TASK ITEM:
If a line of the records holds the word "checkmark", copy it out.

RECORDS PROVIDED:
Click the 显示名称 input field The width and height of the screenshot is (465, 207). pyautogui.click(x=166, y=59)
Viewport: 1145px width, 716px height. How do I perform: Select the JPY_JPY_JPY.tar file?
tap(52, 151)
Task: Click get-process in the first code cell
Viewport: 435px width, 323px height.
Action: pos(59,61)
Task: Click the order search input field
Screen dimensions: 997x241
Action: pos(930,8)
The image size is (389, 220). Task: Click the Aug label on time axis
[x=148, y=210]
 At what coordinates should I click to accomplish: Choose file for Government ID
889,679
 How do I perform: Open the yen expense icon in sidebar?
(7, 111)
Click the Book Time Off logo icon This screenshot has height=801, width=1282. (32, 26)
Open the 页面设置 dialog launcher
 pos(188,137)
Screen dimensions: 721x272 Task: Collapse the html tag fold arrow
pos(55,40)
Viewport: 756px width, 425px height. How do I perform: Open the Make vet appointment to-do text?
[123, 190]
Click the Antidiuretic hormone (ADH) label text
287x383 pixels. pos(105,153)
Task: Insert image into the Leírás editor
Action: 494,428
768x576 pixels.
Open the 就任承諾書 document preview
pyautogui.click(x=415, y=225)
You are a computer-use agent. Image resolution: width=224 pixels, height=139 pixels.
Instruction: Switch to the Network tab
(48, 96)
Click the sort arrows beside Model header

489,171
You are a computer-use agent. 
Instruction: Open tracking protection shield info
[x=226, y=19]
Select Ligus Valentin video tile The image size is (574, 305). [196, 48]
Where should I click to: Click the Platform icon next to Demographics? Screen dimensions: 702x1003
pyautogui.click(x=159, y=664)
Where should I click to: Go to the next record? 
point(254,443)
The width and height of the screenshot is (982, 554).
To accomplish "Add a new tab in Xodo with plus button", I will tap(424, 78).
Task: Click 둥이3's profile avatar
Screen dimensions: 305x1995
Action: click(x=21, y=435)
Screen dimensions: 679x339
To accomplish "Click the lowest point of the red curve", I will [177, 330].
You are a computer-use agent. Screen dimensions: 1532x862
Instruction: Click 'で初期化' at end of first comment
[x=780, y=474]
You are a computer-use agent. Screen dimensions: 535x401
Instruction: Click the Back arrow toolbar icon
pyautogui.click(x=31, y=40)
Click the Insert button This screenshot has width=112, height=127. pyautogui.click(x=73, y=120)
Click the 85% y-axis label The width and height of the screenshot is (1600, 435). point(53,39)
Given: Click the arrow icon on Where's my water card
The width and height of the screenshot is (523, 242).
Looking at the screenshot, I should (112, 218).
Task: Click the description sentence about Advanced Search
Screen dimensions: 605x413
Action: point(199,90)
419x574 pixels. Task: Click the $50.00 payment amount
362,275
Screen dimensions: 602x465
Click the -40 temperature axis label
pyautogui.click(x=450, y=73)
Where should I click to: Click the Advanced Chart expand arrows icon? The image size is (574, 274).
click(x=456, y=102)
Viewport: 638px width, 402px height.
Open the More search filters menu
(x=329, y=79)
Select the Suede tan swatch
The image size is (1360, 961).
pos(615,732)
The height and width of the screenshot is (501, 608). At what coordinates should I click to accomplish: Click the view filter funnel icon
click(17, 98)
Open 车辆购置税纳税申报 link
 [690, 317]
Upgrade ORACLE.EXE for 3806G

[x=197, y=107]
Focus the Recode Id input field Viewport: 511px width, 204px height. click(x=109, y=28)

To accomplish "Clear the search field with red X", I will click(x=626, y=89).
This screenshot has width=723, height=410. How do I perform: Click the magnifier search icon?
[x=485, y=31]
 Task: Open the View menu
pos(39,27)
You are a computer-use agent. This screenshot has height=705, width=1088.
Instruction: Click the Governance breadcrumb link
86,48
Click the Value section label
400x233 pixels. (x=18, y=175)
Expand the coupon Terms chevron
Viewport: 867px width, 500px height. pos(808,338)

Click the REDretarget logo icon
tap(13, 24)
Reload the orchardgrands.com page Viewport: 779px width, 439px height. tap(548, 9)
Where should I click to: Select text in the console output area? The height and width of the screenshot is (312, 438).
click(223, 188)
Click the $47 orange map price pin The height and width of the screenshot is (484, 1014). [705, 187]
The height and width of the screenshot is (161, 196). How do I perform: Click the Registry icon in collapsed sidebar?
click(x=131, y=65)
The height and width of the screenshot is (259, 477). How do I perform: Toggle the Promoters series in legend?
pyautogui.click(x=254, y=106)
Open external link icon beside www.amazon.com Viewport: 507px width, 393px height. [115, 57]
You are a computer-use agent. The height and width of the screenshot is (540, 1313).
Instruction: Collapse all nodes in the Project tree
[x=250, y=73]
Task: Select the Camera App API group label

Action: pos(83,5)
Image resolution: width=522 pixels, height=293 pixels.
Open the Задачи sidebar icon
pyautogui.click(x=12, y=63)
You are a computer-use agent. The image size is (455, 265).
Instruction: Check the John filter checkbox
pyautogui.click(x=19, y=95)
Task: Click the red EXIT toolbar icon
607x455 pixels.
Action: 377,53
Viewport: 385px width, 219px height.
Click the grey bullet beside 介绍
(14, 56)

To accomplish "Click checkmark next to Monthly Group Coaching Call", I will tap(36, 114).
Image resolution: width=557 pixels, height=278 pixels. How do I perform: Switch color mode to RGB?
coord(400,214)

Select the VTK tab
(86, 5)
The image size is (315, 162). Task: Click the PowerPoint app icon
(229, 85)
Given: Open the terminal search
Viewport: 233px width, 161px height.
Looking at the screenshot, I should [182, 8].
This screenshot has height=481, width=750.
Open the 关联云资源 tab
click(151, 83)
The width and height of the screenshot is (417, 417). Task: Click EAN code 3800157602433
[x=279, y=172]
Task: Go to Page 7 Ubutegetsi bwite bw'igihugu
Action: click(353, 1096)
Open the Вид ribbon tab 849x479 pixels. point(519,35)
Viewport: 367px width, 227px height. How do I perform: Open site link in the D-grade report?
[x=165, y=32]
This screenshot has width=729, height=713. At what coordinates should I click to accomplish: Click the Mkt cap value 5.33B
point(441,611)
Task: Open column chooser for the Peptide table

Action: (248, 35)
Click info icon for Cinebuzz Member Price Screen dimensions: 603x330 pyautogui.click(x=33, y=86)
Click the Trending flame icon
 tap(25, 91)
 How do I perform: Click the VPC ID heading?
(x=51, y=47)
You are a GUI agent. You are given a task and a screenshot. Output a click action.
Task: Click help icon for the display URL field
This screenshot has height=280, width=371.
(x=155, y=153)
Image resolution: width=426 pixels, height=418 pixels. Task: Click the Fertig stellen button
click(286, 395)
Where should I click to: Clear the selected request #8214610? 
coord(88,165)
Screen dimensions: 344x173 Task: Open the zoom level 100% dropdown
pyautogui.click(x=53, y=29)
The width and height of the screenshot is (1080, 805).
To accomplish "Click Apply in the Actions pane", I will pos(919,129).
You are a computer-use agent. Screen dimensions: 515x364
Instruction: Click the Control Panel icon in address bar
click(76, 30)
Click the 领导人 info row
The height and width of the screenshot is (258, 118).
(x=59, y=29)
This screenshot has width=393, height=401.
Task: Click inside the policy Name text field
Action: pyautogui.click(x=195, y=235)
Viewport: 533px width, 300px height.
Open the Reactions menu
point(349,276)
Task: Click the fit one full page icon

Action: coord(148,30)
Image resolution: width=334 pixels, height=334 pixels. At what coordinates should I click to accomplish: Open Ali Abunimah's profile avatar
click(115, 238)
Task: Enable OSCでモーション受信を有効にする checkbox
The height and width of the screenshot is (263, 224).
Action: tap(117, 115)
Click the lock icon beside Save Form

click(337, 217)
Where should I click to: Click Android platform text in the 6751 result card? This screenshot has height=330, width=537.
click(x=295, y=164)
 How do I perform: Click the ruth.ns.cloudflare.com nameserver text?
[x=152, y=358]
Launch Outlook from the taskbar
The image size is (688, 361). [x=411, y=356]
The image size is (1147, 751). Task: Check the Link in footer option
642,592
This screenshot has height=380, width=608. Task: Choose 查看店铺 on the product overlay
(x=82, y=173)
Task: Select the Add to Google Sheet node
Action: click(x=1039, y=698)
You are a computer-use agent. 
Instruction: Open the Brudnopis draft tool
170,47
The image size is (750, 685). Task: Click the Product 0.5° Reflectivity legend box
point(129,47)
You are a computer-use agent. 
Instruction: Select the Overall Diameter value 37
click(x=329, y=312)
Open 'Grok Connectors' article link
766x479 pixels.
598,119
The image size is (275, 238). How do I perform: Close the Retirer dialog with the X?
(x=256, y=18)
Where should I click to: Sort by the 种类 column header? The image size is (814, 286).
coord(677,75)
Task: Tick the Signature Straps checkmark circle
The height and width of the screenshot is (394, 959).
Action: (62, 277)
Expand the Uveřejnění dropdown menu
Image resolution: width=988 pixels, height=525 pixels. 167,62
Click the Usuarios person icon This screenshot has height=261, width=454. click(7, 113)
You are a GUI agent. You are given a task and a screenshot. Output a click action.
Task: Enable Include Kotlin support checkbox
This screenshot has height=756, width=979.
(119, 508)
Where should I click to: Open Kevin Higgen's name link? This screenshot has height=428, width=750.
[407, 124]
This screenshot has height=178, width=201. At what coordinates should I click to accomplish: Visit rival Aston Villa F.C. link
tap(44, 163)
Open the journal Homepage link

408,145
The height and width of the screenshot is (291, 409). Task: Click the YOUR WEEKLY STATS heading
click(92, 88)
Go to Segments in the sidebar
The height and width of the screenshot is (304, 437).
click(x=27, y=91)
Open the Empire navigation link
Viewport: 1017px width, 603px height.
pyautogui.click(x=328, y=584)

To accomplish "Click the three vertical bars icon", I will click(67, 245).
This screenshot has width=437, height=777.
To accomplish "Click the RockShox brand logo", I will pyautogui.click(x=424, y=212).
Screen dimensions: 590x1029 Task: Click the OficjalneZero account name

SOLUTION TO THE PROBLEM:
To accomplish "Click checkmark next to Monthly Group Coaching Call", I will tap(36, 114).
Task: Tick the Signature Straps checkmark circle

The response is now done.